There’s concerns it might have a chilling effect on families.

One local district is now re-thinking its policy.

Students and families who entered the country illegally are fearful they’re tipping off immigration enforcement just by enrolling in school.

Civil rights lawyers found many school districts ask sensitive immigration questions on their enrollment forms including the student’s social security number, or when they entered the country.

And they want to put the practice to an end.

Leticia Alvarez with People Acting in Community Together (PACT) said, “A lot of parents have concerns like being exposed, having their immigration status being exposed.”

Alvarez is an immigrant community organizer who says those questions are scary to some families.

“They might just take their kids to another school district, if only some districts are requesting that,” Alvarez said.

Or she says some parents might just keep their kids out of school.

“The lawyers’ group found 75 school districts in California have some sort of questions on their enrollment forms having to do with immigration status.

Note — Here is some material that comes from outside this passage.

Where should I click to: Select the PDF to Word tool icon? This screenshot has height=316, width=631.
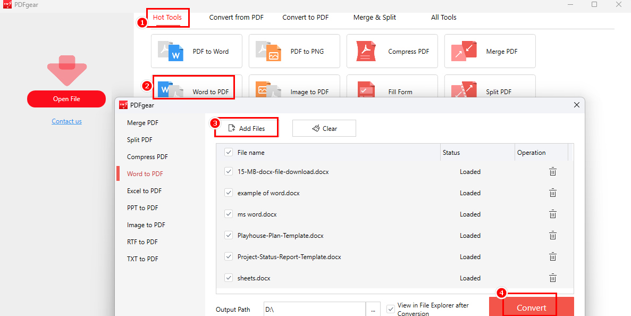point(170,51)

The forms themselves are readily available and can be found on most school district websites,” Alvarez said.

Bay Area districts asking immigration questions include Dublin, Sunol Glen, Antioch, Orinda, Ross Valley, San Mateo-La-Honda-Pescadero, Berryessa, Campbell Union High, Fremont Union High and Santa Clara Unified.

Santa Clara’s enrollment form asks when students entered the country. The district says the question has been there for years and its well-intentioned.

Santa Clara Unified School District spokesperson Jennifer Dericco said, “In the past, they have definitely served an educational purpose to help us provide support especially to students coming from other countries where they might need English learner support.”

But changes could be coming.

Santa Clara Unified recently passed resolutions affirming that its schools are safe places for all students.

“We will be reviewing our policies and our procedures and that includes our enrollment forms,” Dericco said.

The district says it’s trying to determine if its data collection in the area of immigration is still needed.